The alliance is indicative of a change in strategy at ABP including greater emphasis on active investment. As Mensonides says, they are interested in managers at what he calls the fringes of investment management. ABP’s ‘strategic alpha programme’ outlines the fund’s decision to branch out into alternative asset classes. The fund now takes a longer term outlook on many of its more unusual real estate, fixed income and equity products.
ABP’s private equity strategy is outside the alliance but the fund has announced it will increase its private equity investments from 1.5% at the moment up to as much as 4% in the next three years. ABP decided to invest in private equity in the mid-nineties and two years ago it bought NIB Capital with the Dutch pension fund PGGM.
Volkert Doeksen, CEO of NIB Capital Private Equity, now runs ABP’s private equity fund of funds.

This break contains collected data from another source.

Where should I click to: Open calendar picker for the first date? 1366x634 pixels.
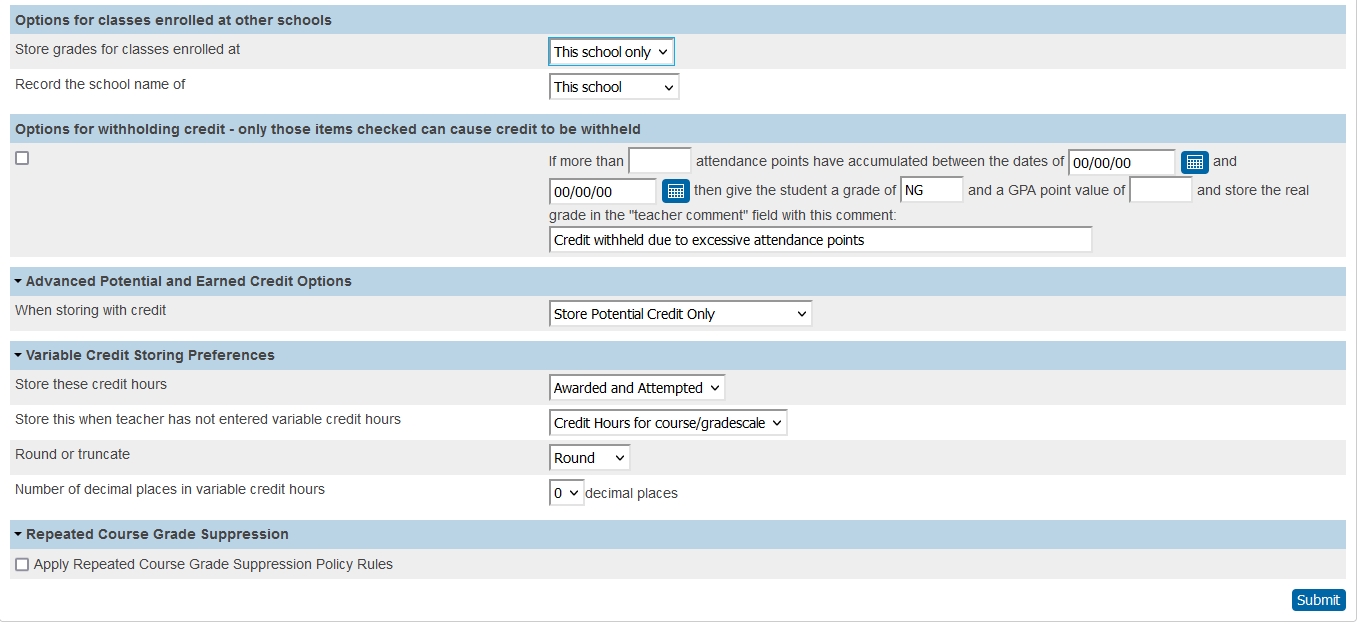[1195, 162]
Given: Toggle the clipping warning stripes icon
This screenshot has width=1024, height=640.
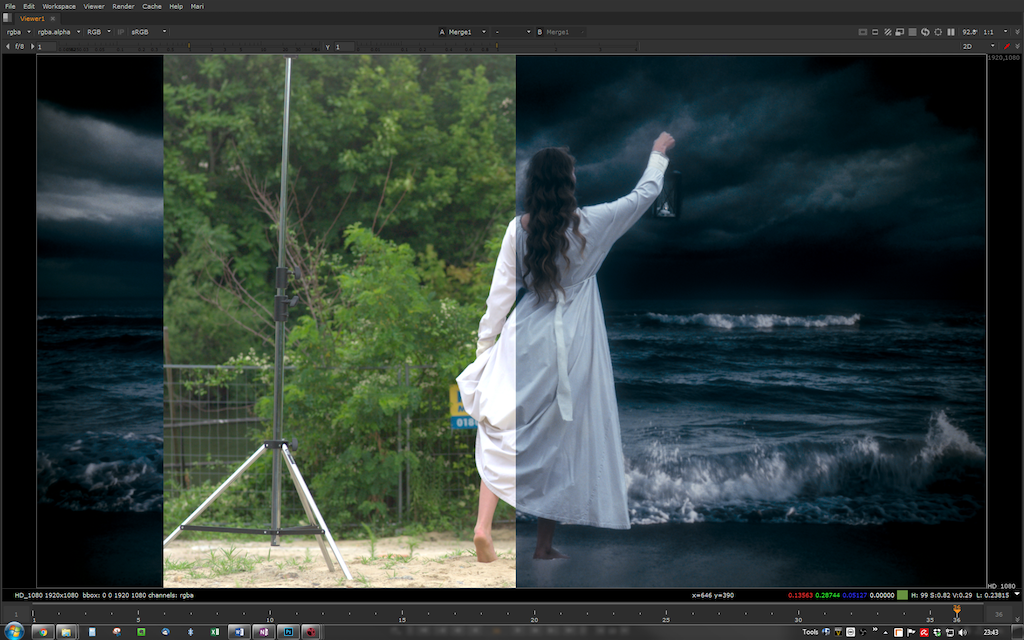Looking at the screenshot, I should point(887,32).
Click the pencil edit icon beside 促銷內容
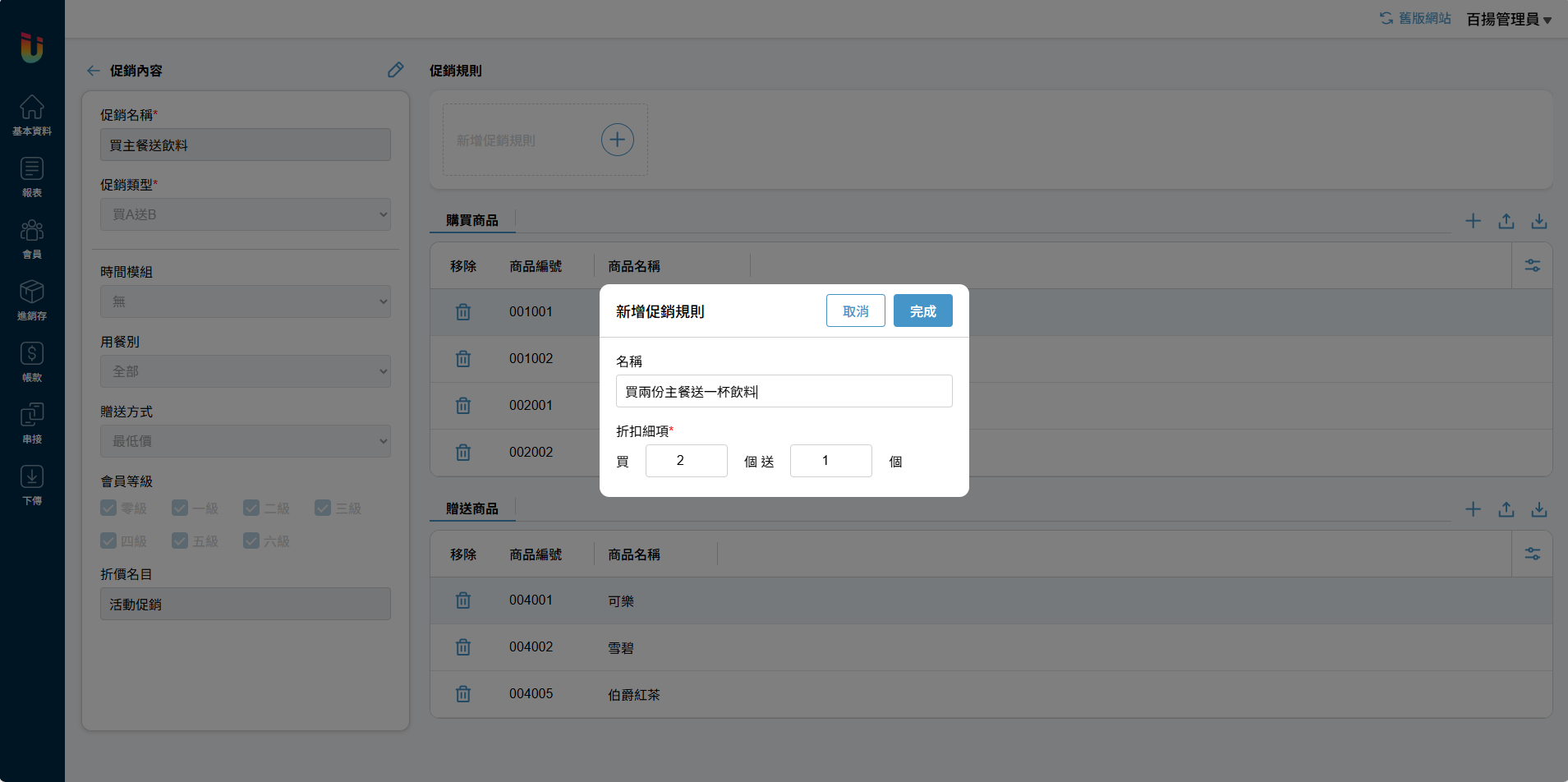 [395, 70]
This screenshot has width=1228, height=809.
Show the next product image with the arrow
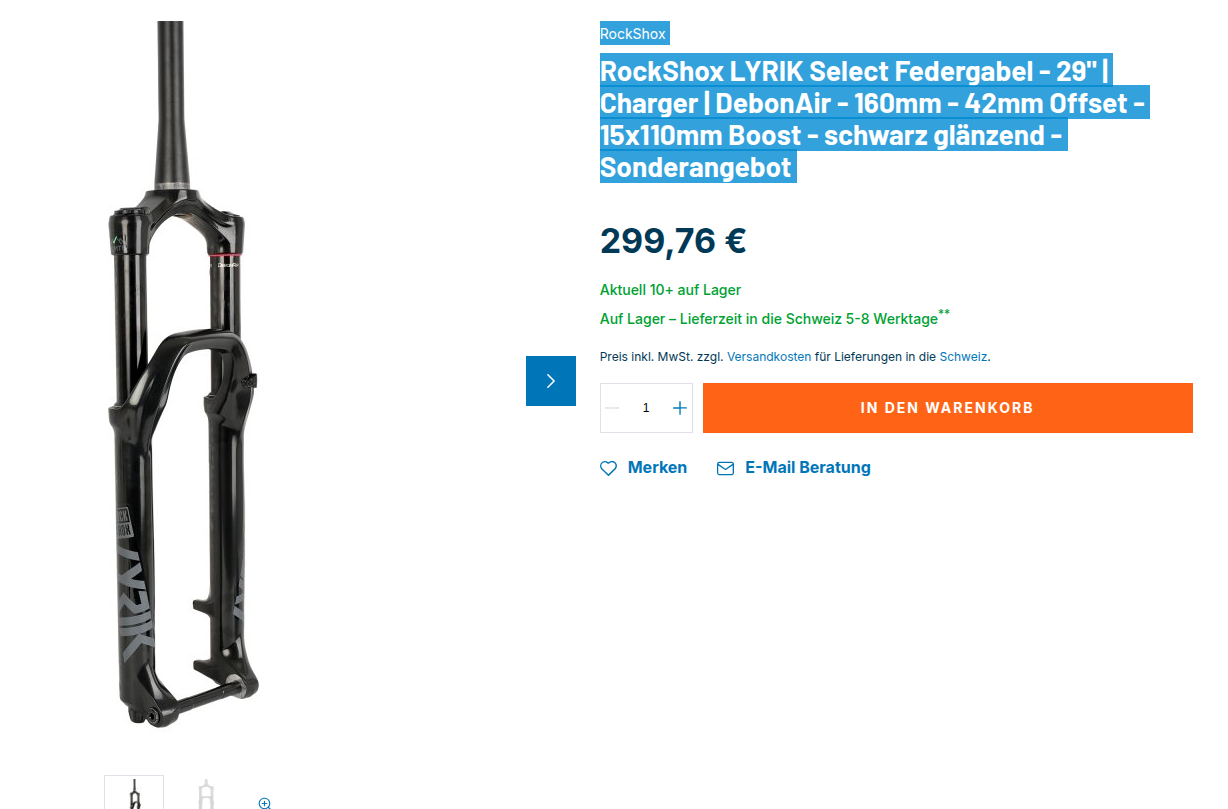[551, 381]
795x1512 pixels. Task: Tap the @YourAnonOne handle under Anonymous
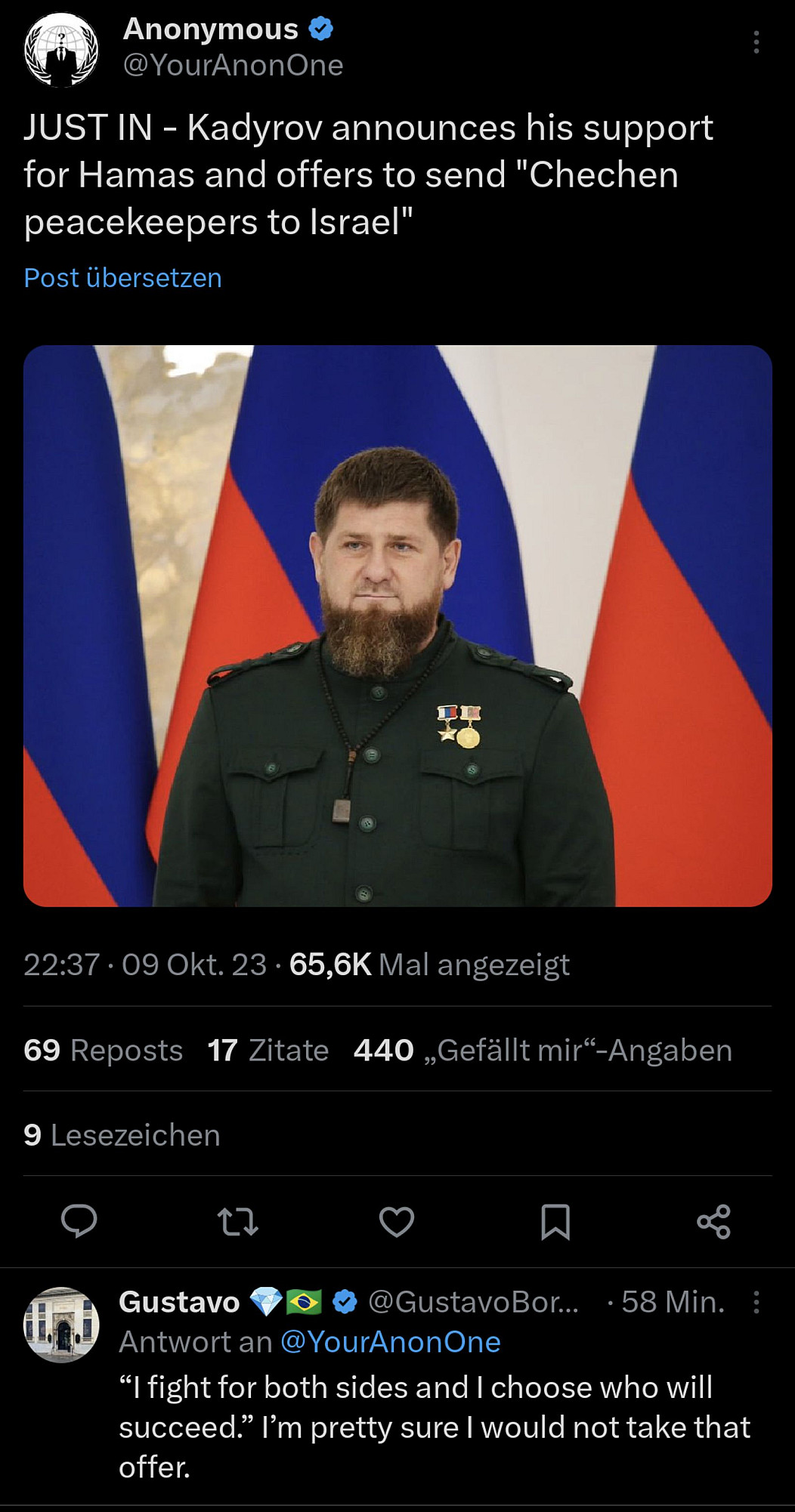coord(233,66)
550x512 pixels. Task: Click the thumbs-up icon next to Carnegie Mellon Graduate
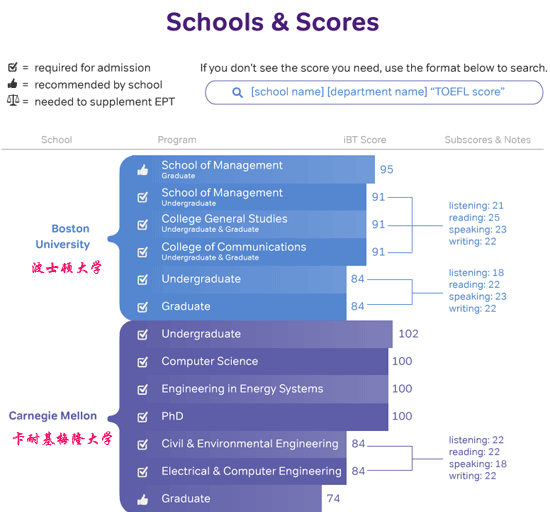click(142, 499)
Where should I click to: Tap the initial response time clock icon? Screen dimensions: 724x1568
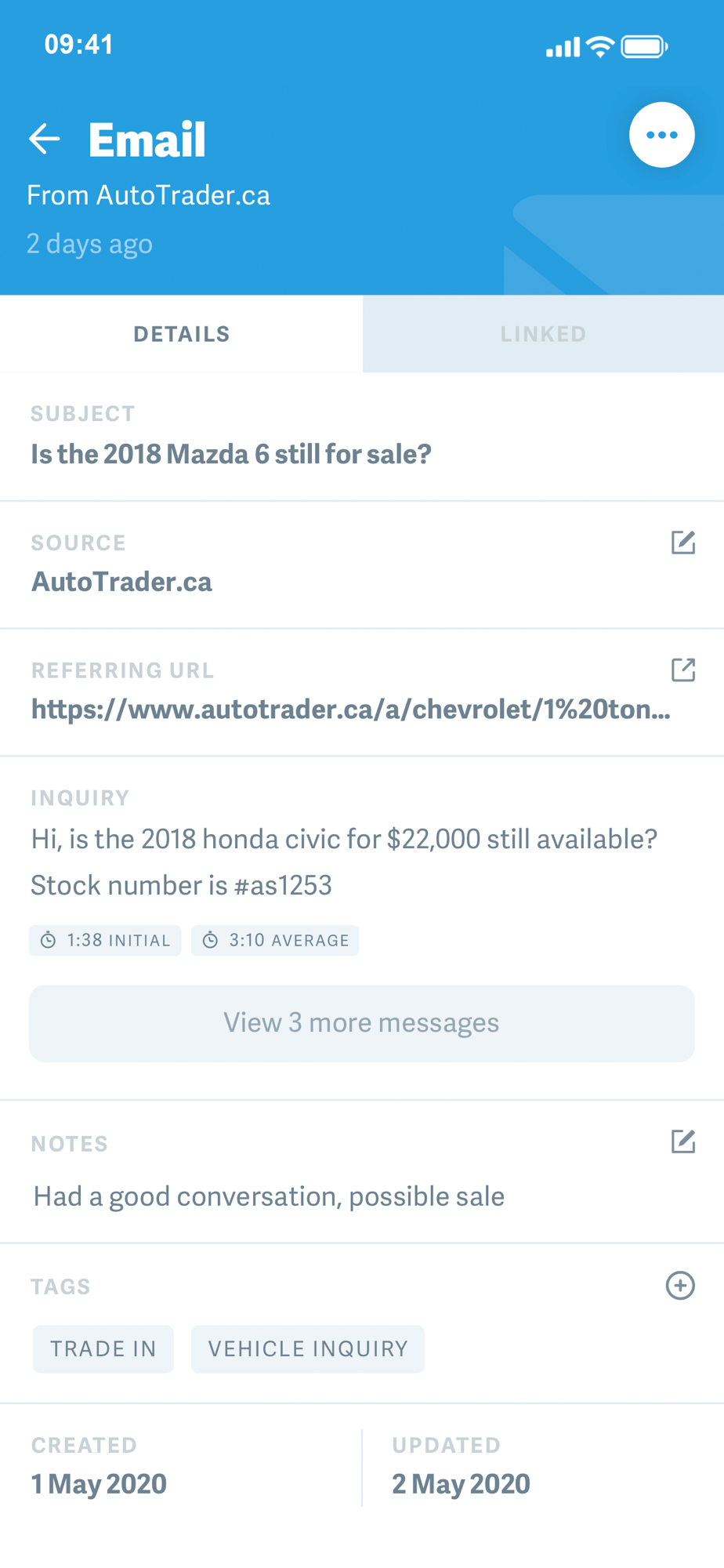[49, 941]
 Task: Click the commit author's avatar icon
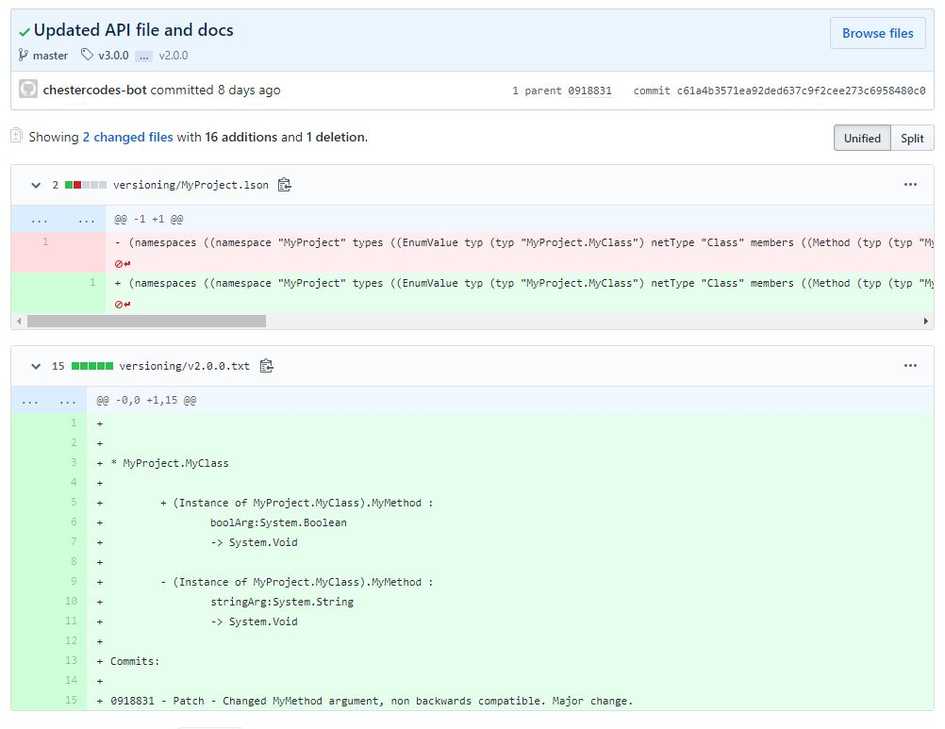pyautogui.click(x=28, y=89)
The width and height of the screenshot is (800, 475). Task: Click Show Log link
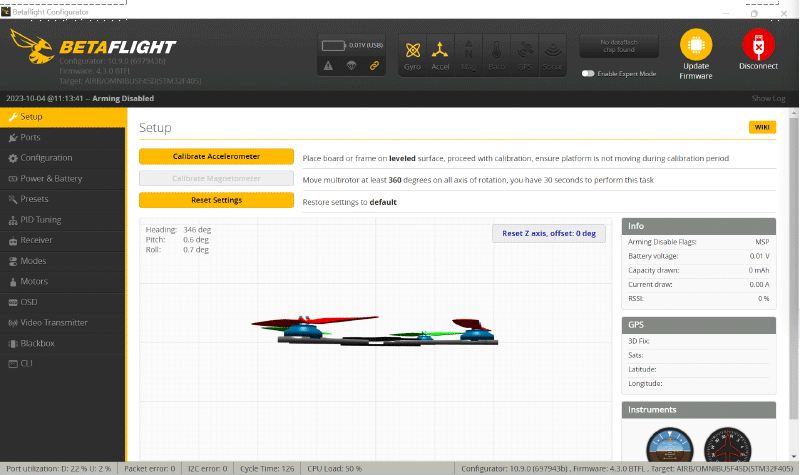[768, 99]
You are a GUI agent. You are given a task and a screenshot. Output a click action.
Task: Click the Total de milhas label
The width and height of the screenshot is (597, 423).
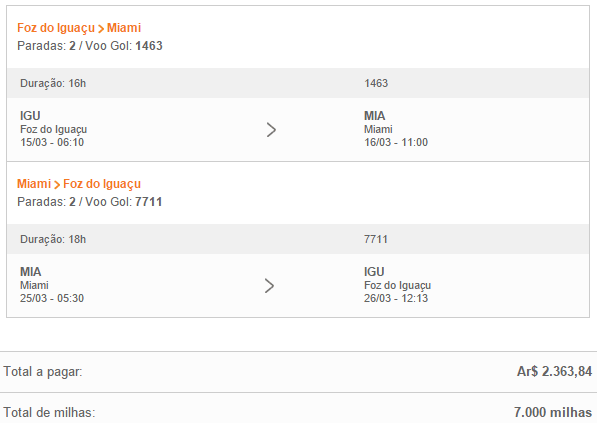tap(49, 412)
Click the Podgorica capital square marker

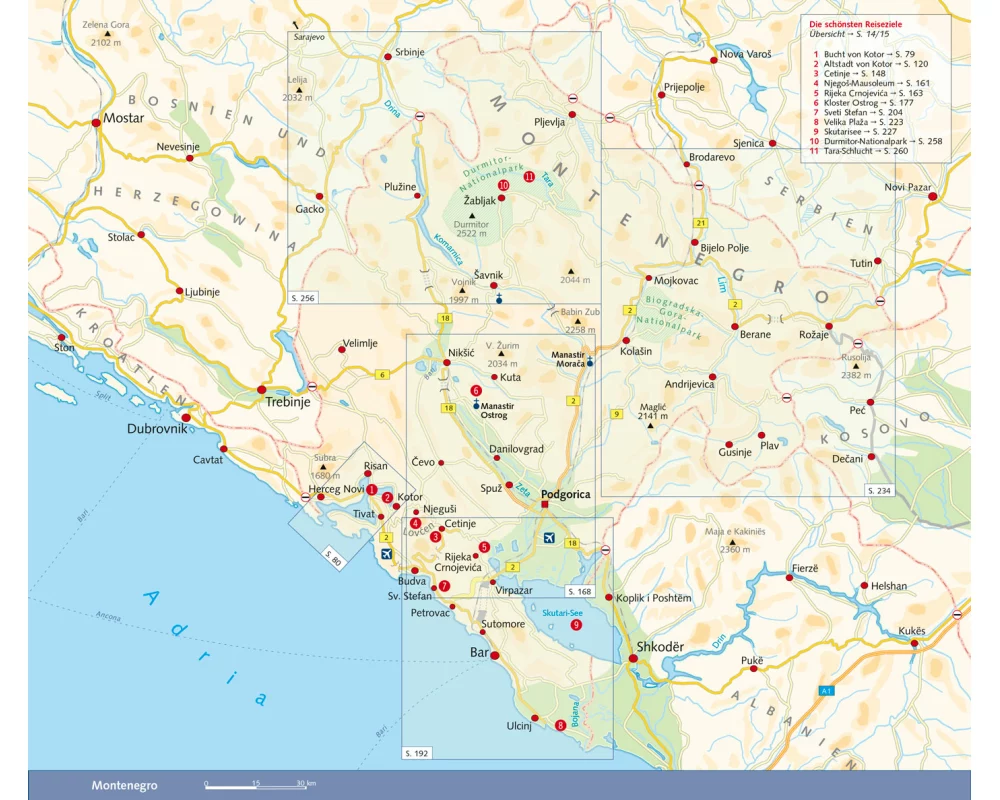[x=545, y=505]
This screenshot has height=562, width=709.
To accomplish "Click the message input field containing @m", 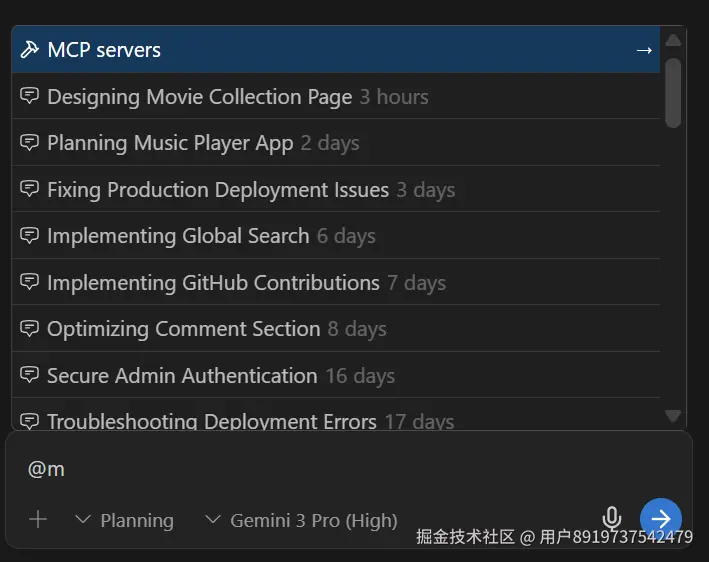I will pos(300,469).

More specifically, the group also makes on behalf of ABP direct investments from the European office and co-investments from both Amsterdam and New York.
On the other side of the Alliance, State Street says that when it embarked on the project, it felt it would be a good idea to get a large institutional investor to help back the project. “Our ultimate aim is to find innovative investment strategies and teams who can build investment strategies for tomorrow that would be relevant and important to an institutional investor so it seemed a good idea to get an institutional investor into the mix,” says Snow.
State Street approached two other institutions – one North American and one Asian. “ABP understood the global alliance strategy right from the beginning and felt it was a good fit for what they were trying to achieve,” says Snow. There is potential for other shareholders to join the alliance although there are no imminent members. “We have a structure that gives us flexibility to build partnerships as and when it makes sense.”
Although there are no exact figures published, Snow says that fund managers selected for the Alliance will receive investment typically ranging between $5m–10m over a period of up to five years (residential falls into this category). The next investment category that appears will be the next beneficiary is hedge funds, something that the Alliance voiced an interest when it launched in February.
“We’ve done a substantial amount of work looking at how we should move into the hedge fund business and we plan to do so this year,” says Snow. Their approach is to create a platform in the hedge fund industry. that can run proprietary strategies as well as incubate strategies. The Alliance will in addition develop a fund of fund product and will invest in a couple of hedge fund managers. “We’re hopeful that we can establish one enterprise within which we can do several of these things,” he says.
And although there is no targeting at the moment, the Alliance is interested in the pre/post IPO business, managing the process of taking companies from private to public ownership. “This is an area where investment expertise needs to be specialised because you’re dealing with limited public information. Many institutional investors have substantial private equity programmes and as soon as there’s an IPO, the investment manager hands them over the shares,” says Snow.
Look at the venture from either perspective and the philosophies of SSgA and ABP make good bedfellows. Says Snow: “We believe that everything we do in the Alliance ought to have relevance to institutional investors. In the end, though, we are opportunistic. We invest in companies where we believe there’s a particular investment team that is superior.”
And when the deal was announced in February, ABP Investment’s CEO Jean Frijns said he hoped it would fuel innovation. “Successful asset management requires constant innovation and we are not so sure that the large institutional asset managers are the best breeding ground for this. We were keen to join this alliance to get successful active asset management.” Unusual, yes. Time will judge how successful.